Among Dana Goldstein’s reasons for arguing that no true progressive should homeschool: to do so would keep high-achieving kids from being around low-achieving kids and helping them, and to do so would prevent homeschooled kids from experiencing diversity.

But in an earlier post, Goldstein praised the French emphasis on high-quality vocational education. Excerpt:

In the last three years of high school, or lycee, French teenagers choose to focus on the hard sciences, social sciences, or literature, or from among eight career-oriented “technical” courses of study, including the food sciences, health sciences, and hospitality.

Americans are–and probably should be–skeptical of efforts to “track” 15-year olds into specific careers, especially given the vast inequities in children’s educational and social opportunities before they ever enter high school. But some of the most thoughtful education reformers I’ve talked to in my reporting are Americans who are trying to seed workforce-relevancy into our own school system, by introducing young adults to possible professions in an intellectually rigorous way.

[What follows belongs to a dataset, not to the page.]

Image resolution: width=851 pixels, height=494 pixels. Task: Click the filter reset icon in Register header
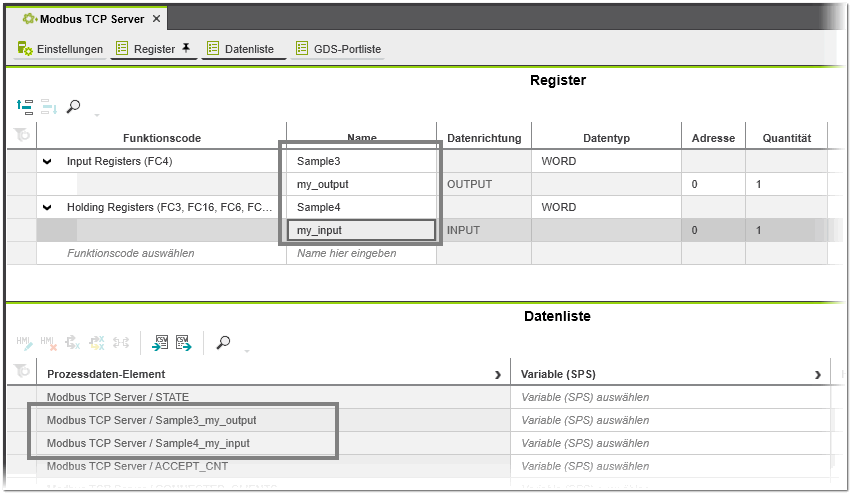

This is important work, because we know one of the primary causes of dropping-out is that low-income students don’t see how their education will help them land a job or build a satisfying, remunerative career in the future.

 But … but … what about the injustice of shunting off certain high schoolers into vocational education, depriving them of the chance to experience the diversity and otherwise benefit from being around more academically-oriented kids? Isn’t this inegalitarian, and therefore non-progressive?